12)  art. 233 § 1 k.p.c. poprzez pominięcie okoliczności, że: a) biegły wskazywał na uszkodzenia budynków będące skutkiem wad konstrukcyjnych i budowlanych niezwiązanych z działalnością pozwanej, co winno skutkować zmniejszeniem zakresu napraw oraz wysokości odszkodowania; b) powódka zarządza nieruchomościami, prowadzi działalność na terenie górniczym, co skutkuje błędem w ustaleniach, że o szkodzie dowiedziała się w 2010 r.;

13)  art. 233 k.p.c.: a) polegający na sprzeczności ustaleń co do wychyleń budynków; b) poprzez pominięcie zarzutu dotyczącego braku związku przyczynowo-skutkowego pomiędzy częścią uszkodzeń budynków a eksploatacją górniczą;

14)  art. 233 k.p.c. w związku z art. 243 2 k.p.c., art. 278 k.p.c., art. 285 k.p.c. poprzez pominięcie okoliczności, że odszkodowanie obejmuje także odszkodowanie za utratę wartości budynku nr (...), którego średni wychylenie wynosi 7,8 ؉, jest nieodczuwalne nie wymaga naprawy;

15)  art. 233 k.p.c. w związku z art. 278 k.p.c. poprzez błędne uznanie, że: a) w celu ustalenia czy nastąpiła utrata wartości budynku nr(...), (...) i (...) konieczne był dowód z opinii biegłego rzeczoznawcy majątkowego, a biegły z zakresu budownictwa nie jest uprawniony do wyliczenia wysokości tego odszkodowania; b) zaproponowana przez biegłego metoda wyliczenia odszkodowania z tytułu utraty wartości budynku jest prawidłowa, w sytuacji gdy taka metodologia nie jest powszechnie stosowana.

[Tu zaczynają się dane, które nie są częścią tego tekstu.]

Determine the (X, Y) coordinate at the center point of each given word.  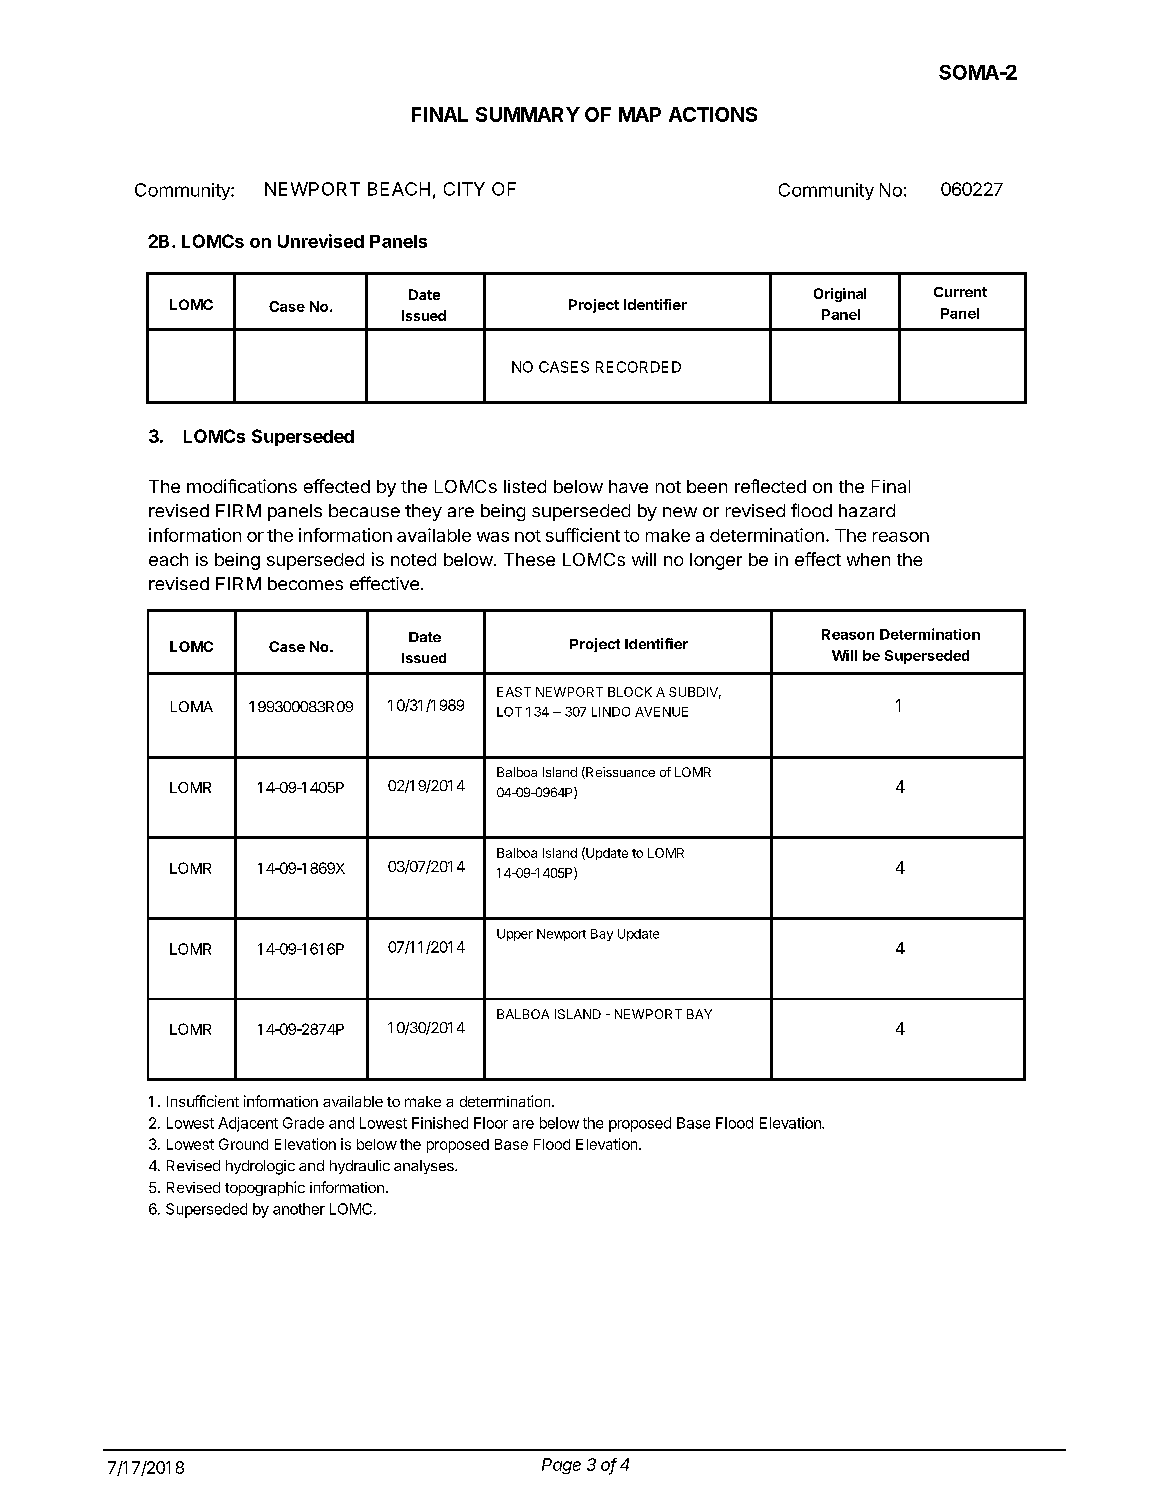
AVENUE (661, 712)
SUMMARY (528, 114)
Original (840, 295)
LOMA (192, 706)
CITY (464, 189)
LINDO (611, 712)
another (299, 1209)
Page (561, 1466)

Sąd Apelacyjny rozpoznając sprawę na skutek apelacji obu stron zważył.

Zarzuty apelacji pozwanej dotyczące przedawnienia roszczenia oraz braku legitymacji powódki nie zasługiwały na uwzględnienie.

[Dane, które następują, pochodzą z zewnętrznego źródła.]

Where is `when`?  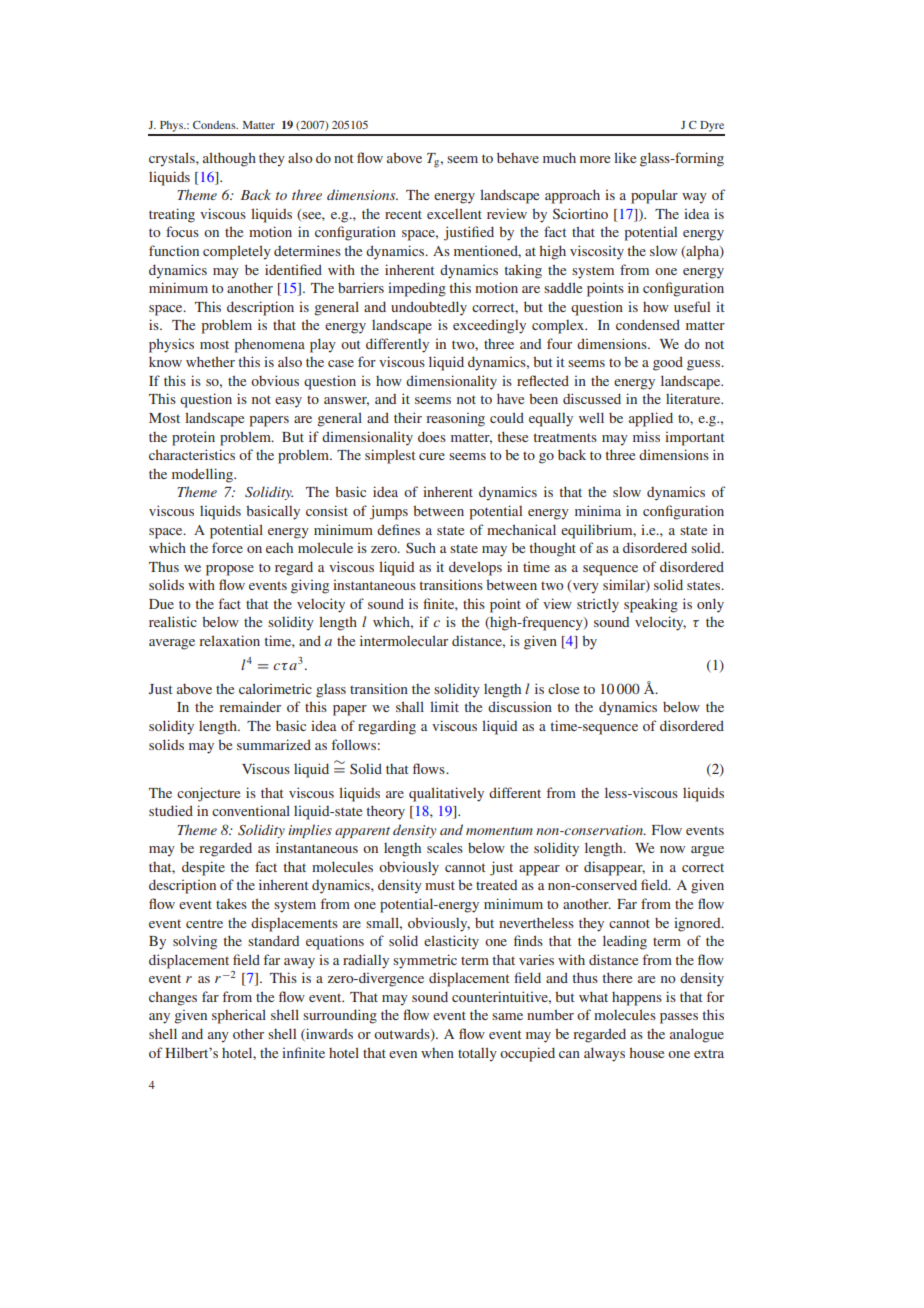 when is located at coordinates (437, 1053).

Ustawa o spółdzielniach mieszkaniowych nie różnicuje działań spółdzielni mieszkaniowej, sprawującej zarząd nieruchomością wspólną na podstawie art. 27 ust. 2 Ustawy o spółdzielniach mieszkaniowych (dalej: u.s.m.) na czynności zwykłego zarządu i czynności przekraczające zakres zwykłego zarządu (por. uchwałę Naczelnego Sądu Administracyjnego w Warszawie z 19 października 2015 r., II OPS 2/15 oraz wyrok Wojewódzkiego Sądu Administracyjnego w Gdańsku z 18 listopada 2015 r., II SA/Gd 430/15). Spółdzielnia mieszkaniowa, z mocy ustawy, wykonuje zarząd nieruchomością wspólną w ten sam sposób, jak zarząd nieruchomościami stanowiącymi jej własność (por. postanowienia Sądu Najwyższego z 20 lutego 2020 r., I CSK 276/17, z 21 lutego 2020 r., I CSK 267/17, z 9 lipca 2020 r., I CSK 257/17, z 27 sierpnia 2020 r., I CSK 284/17).

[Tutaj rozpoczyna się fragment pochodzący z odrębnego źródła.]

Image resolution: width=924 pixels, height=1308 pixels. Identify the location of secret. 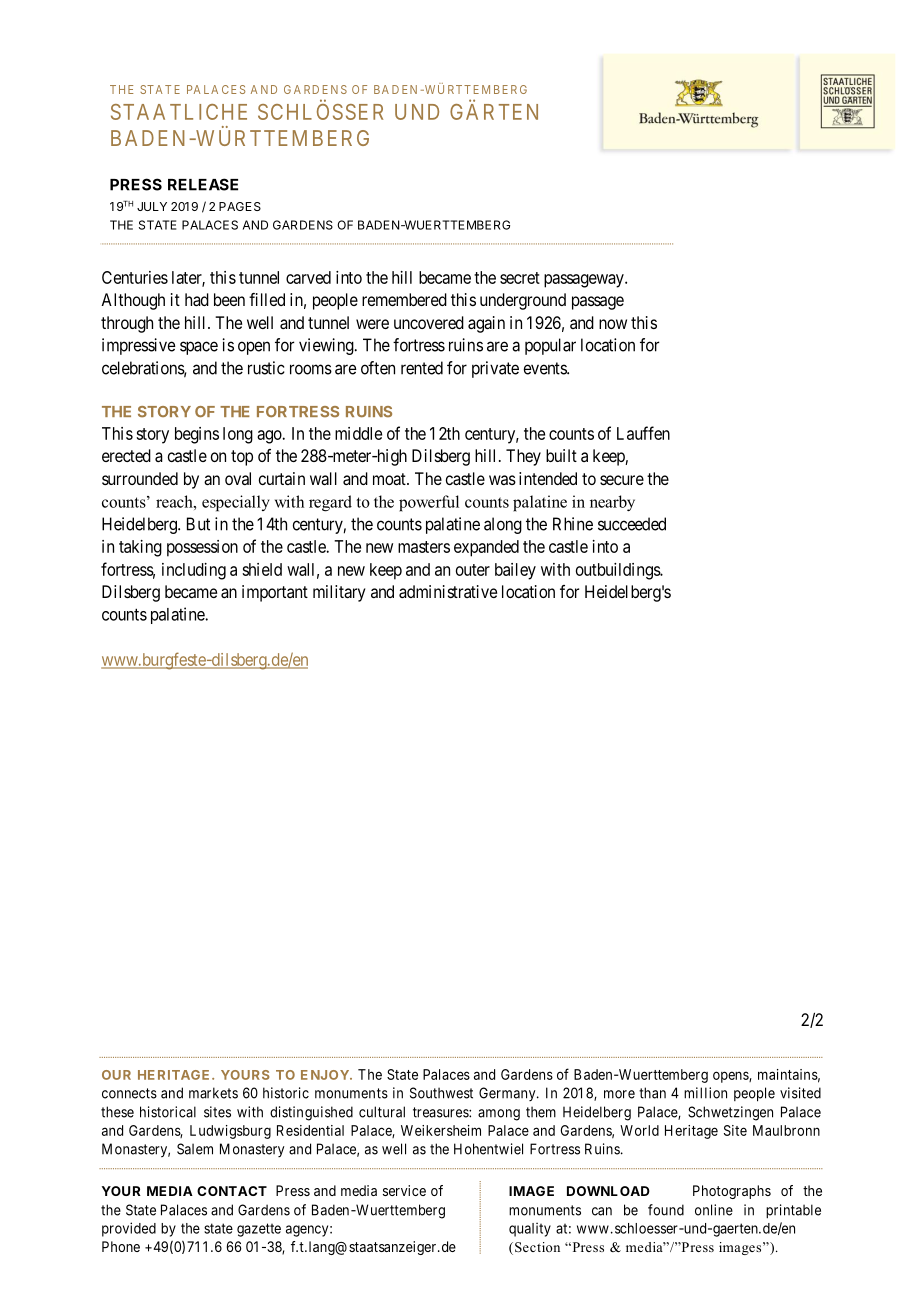
(520, 278).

Zarząd nieruchomością wspólną wykonywany przez spółdzielnię mieszkaniową realizowany jest tak, jak zarząd nieruchomością stanowiącą wyłączną własność spółdzielni i obejmuje zarówno czynności zwykłego zarządu, jak i przekraczające ten zakres. Akcentuje to konieczność stworzenia efektywnego mechanizmu zarządzania w celu ochrony interesu wspólnego zarówno członków spółdzielni niebędących właścicielami lokali, jak i członków spółdzielni, którym przysługuje prawo odrębnej własności lokali, ale także właścicieli wyodrębnionych lokali niebędących członkami spółdzielni. To stanowisko jest ugruntowane w orzecznictwie Sądu Najwyższego (por. uchwała z 26 listopada 2008 r., III CZP 100/08, OSNC z 2009 r. nr 10, poz. 140, postanowienie z 27 lutego 2015 r., sygn. akt V CSK 271/14, postanowienie z 29 kwietnia 2015 r., sygn. akt V CSK 273/14). Kwestia ochrony praw właścicieli wyodrębnionych lokali stanowiła dwukrotnie przedmiot rozważań Trybunału Konstytucyjnego, który w wyrokach z 28 października 2010 r., SK 19/2009 (OTK ZU 2010/8A, poz. 83) oraz z 5 lutego 2015 r., K 60/13, uznał, że art. 27 ust. 2 u.s.m. jest zgodny z konstytucją. W uzasadnieniu drugiego z tych wyroków, powołując się na dotychczasowe orzecznictwo, wskazał wyraźnie, że prawo własności, choć stanowi najpełniejsze z praw majątkowych, może podlegać ograniczeniom. Trybunał Konstytucyjny uznał, że przepis art. 27 ust. 2 u.s.m. nie jest niejasny i możliwe jest ustalenie jego treści eliminujące niejednolitość stosowania prawa. Uregulowano w nim kompleksowo zakres zarządu nieruchomością wspólną. Przepis ten wyłączył reżim zarządzania przewidziany w ustawie o własności lokali, nie ma w nim także odesłania do stosowania przepisów kodeksu cywilnego. Co prawda Trybunał Konstytucyjny przyznał, że ochrona praw podmiotów mających prawo odrębnej własności lokali lub spółdzielczej własności lokali w spółdzielni mieszkaniowej, niebędących członkami spółdzielni, wymaga dodatkowych regulacji wzmacniających ich gwarancyjny charakter. Nie oznacza to jednak, że zakres zarządu sprawowanego przez spółdzielnię został uregulowany w taki sposób, że dotyczy tylko czynności zwykłego zarządu.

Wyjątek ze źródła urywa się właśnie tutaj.